Academic & Student Affairs

Principles of assessment

When designing assessments the following principles should be considered:

Validity
Reliability
Transparency
Inclusivity and equitability
Relevance
Manageable
Practicable
Range of assessments
Assessment criteria

Validity

Does the assessment task assess what you want it to assess?  If students are asked to ‘evaluate’ or ‘analyse’ are these skills going to be assessed or are they able to provide a perfect answer by regurgitating lecture material? 

Validity ensures that assessment tasks and the assessment criteria effectively measure the student’s attainment of the intended learning outcomes at an appropriate level.

Reliability

Total reliability of a particular assessment would mean that different assessors using the same assessment criteria and mark scheme would arrive at the same results.  This may be the case in some quantitative assessments.  Complete objectivity is otherwise hard to achieve.  With summative assessment it is, however, necessary that we aim for the goal of complete objectivity.  This means that there need to be explicit intended learning outcomes and assessment criteria.  Students should have access to them when the assessment task is set.  Where there are multiple markers they should be discussed.  In an ideal world they should be ‘tested’ on a sample of cases to ensure that all markers are applying the criteria consistently. 

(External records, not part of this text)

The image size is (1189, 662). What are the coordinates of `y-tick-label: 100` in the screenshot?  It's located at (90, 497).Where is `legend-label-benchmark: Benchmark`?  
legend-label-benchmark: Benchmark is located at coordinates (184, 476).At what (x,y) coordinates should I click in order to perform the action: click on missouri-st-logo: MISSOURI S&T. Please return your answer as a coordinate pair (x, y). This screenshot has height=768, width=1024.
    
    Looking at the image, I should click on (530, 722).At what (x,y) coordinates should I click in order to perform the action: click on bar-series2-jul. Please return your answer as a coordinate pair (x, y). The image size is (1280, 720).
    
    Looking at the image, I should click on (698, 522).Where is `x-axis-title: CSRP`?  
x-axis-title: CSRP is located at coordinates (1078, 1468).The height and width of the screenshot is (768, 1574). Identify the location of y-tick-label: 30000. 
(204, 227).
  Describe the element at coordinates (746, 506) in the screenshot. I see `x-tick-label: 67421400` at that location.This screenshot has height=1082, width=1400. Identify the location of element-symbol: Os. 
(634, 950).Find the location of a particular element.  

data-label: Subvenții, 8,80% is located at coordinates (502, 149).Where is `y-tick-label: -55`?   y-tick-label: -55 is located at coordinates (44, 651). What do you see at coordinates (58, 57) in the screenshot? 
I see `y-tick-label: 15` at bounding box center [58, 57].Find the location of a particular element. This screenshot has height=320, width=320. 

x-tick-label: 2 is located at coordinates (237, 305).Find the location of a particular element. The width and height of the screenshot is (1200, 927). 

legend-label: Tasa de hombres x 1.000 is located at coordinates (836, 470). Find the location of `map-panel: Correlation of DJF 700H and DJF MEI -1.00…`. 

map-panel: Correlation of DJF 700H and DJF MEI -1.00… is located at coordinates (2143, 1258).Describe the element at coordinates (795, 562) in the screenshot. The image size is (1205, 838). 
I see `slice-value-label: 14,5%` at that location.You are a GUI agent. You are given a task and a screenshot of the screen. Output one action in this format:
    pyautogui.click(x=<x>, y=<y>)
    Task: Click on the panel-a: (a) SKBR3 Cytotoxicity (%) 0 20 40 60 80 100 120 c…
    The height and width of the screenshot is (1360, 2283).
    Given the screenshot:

Moderation and/or double marking are means of ensuring consistency between markers and internal consistency for an individual marker. 

Transparency

It is important that all those involved in an assessment – students, tutors, external examiners – receive clear, accurate, consistent and timely information on the assessment tasks and procedures.  Are they aware of the purpose of the assessment; the associated assessment criteria; and the assessment regulations?  Do students receive detailed briefs on the task(s)?

Inclusive and equitable

Assessment tasks should be designed to ensure that individuals or groups are not disadvantaged.  Questions to ask include:

Do tasks limit or unfairly benefit a particular group?  For example, does one group have an advantage over another because of work previously done?

Is a task accessible by all regardless of their physical abilities? 

Are different learning styles accommodated across a programme? 

Relevant

Academic assessment should be about assessing both knowledge and skills.  When devising assessment tasks it is important that it addresses the skills you want the student to develop.  In addition, they should be set in a context that is seen as having ‘real purpose’ behind the task and that there is a sense of a ‘real audience’ – one beyond the tutor – for whom the task would be done.

Manageable

The scheduling of assignments and the amount of assessed work required should provide a reliable and valid profile of achievement without overloading staff or students. 

Practicable

Can the task(s) be done in the time available?  Can the task(s) be achieved within existing constraints such as student numbers, accommodation facilities etc?  Are the tasks achievable by the students at their level of study?

It is important that the overall workload is examined from the point of view of both staff and students.  Does all the work come at the end of the modules?  Are students over assessed?  Is it necessary for each intended learning outcome to be assessed separately? 

Range of assessment methods

We all have learning style preferences.  Equally, we have preferred ways to communicate our learning.  Are students exposed to a range of assessment methods across their programme?  Do they have opportunities to practise a new assessment method before a summative assessment? 

Assessment criteria

It is important that students are aware of the criteria against which their work will be judged.  This is part of transparency.  Are students able to use the criteria to judge their own work?  Are they involved in the formulation of assessment criteria?